Because that's what I've come to love and crave. The way her eyes smiled and laughed. The excitement as our baby grew and those new moments became ones we could share.

I could feel the baby in her stomach, I could watch as her belly would become a wave of movement. Every day Ella seemed to change and I changed along with her.

That's how I knew this was more than just a task, my goal had been smashed into bits and replaced by this wonderful angel who showed me that life was more than just waking up everyday and going to work.

Life was meant to be shared.

The past six months had come and gone, and it was hard to believe that the birth of our child was just around the corner. The spare room had become a nursery, decorated with yellow walls and friendly jungle animals.

It was something we had done together. I loved that room now and would find myself standing in the center just staring at what we had created together. No one else came in and did it for us. It was our gift to the baby, a room built from our own hands.

Waking up in bed, I rolled to my side and found I was alone. Ella's spot was cold to the touch, her pillow still indented where her head had been. Blinking a few times, I pushed myself up in bed and looked around.

The bathroom was open and empty, the house was quiet except for the very faint sound of music. It didn't sound like it was coming from inside. The melody was light, its sound traveling through the air as if it was being pushed through the small cracks in the building so I could hear them.

Scratching my head, I yawned and stretched as I climbed out of bed. Walking out into the living room, the music became louder. Tipping my head, I listened, noting that music sounded like it was coming from the roof.

What the hell is that?

Taking a second to look around, Ella wasn't in the kitchen or the baby's room, she wasn't laying out in a chair on the balcony drinking a coffee or cleaning some obscure place in the apartment, like the pantry.

Which I found out from doing some research was called nesting. She had been doing a lot of that lately, fixing things that didn't need to be fixed and cleaning things that were already clean.

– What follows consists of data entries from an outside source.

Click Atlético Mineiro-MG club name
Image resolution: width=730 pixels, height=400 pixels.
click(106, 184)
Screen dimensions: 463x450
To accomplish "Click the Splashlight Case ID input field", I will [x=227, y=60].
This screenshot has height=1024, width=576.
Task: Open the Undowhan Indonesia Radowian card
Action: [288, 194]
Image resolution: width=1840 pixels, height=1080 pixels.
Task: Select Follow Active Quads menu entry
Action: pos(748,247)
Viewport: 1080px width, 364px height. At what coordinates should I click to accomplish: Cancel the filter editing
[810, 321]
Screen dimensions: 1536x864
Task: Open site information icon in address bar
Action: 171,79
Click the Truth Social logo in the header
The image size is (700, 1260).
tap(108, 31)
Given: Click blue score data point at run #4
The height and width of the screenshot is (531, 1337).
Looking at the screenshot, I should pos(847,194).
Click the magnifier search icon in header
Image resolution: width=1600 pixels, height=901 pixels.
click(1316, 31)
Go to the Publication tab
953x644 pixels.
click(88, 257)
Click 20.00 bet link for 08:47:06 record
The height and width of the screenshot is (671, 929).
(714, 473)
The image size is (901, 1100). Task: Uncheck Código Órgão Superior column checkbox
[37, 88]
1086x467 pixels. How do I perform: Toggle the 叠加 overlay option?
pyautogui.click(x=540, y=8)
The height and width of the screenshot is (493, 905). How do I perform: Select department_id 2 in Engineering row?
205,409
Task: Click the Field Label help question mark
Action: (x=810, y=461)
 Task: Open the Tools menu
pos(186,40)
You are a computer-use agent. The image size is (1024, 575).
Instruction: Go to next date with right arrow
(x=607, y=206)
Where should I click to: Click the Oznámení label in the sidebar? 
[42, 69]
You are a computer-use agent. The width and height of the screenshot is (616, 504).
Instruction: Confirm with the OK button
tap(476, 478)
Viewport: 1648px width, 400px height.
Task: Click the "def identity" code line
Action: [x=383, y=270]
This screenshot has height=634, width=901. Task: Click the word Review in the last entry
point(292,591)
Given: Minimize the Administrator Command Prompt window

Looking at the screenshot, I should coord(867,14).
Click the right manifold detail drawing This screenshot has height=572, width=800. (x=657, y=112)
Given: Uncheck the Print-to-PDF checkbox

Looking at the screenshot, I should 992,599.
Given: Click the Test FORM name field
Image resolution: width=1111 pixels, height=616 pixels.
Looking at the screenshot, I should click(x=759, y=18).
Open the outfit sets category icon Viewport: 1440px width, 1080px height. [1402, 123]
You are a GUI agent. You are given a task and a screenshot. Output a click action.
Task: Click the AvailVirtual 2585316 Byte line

Last week when I came home from work and caught Ella re-caulking the tub. She was huddled over the tub, her belly squished against the side as she tore the old caulk out with some metal tool. And I just let her. She felt she needed to do it, I wasn't going to argue.

Following the music, I took the stairs up to my rooftop terrace. The music was growing in volume, and I knew it was definitely coming from outside the building.